Directed by The Spierig Brothers
You may not know it, but there is a huge difference between cinematic and literary science fiction. Cinematic Science Fiction is interested in, almost exclusively, the spectacular side of science fiction, as speculative science allows you to explore aesthetically unexplored worlds and visual conceptions. However, literary science fiction is much more engaged with scientific concepts and themes than visual spectacle. As such, it is more of a spectacle of the mind than anything else. This is why literary science fiction belongs on the page, and seldom ever has it been properly adapted for the screen.
The Spierig Brothers new film Predestination is an adaptation of Robert A. Heinlein’s literary science fiction classic “All You Zombies.” The film centres on a temporal agent (time traveller) who uses time travel to prevent crimes. As literary science fiction, time travel is not used as some device to create a platform for action, but rather the plot is created to investigate time travel itself and the paradoxes involved. As such, it is very intricate, complicated and convoluted, really requiring time to digest that film just cannot offer as the page can.
To their credit, the Spierig Brothers created arguably the best adaptation possible of the text and the concepts were handled with all the finesse available to a filmmaker. However, I can’t help but feel that there was nothing to be gained by moving this very concept heavy work to the screen, only something to be lost, and indeed much of the complex scientific theory and narrative subtlety was lost.
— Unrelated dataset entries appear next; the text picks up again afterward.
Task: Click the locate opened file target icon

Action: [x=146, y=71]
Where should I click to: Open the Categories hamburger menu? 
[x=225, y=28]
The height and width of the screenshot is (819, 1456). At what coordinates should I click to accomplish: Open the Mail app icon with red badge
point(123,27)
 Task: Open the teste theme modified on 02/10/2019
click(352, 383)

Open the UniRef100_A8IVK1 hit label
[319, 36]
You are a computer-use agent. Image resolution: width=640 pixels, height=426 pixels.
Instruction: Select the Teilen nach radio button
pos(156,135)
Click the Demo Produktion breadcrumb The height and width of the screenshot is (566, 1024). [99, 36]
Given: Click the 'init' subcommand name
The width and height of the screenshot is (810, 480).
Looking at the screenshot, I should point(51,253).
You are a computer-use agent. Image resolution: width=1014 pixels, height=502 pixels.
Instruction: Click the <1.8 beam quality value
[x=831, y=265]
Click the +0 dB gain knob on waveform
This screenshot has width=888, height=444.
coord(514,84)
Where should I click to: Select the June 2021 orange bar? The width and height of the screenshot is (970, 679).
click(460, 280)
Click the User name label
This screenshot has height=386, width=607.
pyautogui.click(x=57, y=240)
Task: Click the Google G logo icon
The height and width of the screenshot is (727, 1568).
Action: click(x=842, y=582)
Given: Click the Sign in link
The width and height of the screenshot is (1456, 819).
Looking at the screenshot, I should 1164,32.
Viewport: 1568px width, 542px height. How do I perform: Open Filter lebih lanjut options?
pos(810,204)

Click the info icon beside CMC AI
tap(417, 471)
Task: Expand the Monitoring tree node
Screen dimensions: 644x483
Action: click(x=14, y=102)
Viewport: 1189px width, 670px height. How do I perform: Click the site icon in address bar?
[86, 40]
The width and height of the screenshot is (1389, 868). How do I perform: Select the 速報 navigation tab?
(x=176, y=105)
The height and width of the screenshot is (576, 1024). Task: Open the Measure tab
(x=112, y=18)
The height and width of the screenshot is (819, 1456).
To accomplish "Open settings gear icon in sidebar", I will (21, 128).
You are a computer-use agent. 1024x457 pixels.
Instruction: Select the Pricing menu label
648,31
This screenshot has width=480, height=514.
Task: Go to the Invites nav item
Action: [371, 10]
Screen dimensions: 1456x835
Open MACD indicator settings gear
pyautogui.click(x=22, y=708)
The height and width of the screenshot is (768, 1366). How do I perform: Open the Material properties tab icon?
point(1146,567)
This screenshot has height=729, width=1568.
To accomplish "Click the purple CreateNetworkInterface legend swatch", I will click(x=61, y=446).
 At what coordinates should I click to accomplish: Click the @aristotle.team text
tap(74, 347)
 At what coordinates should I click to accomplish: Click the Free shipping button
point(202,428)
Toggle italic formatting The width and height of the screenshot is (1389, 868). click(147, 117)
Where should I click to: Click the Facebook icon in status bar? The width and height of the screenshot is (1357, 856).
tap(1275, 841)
Despite this, it was still a joy to watch the narrative unfold. In particular the performances made the story come to life, especially the performance of Australian actor Sarah Snooks, who gave an extraordinarily varied and powerful performance in both a male and female role. This adaptation was at it’s best when it focused on the human emotional and psychological aspects of the narrative.
Predestination is an amazing journey, but it achieves nothing that the short story doesn’t already do better.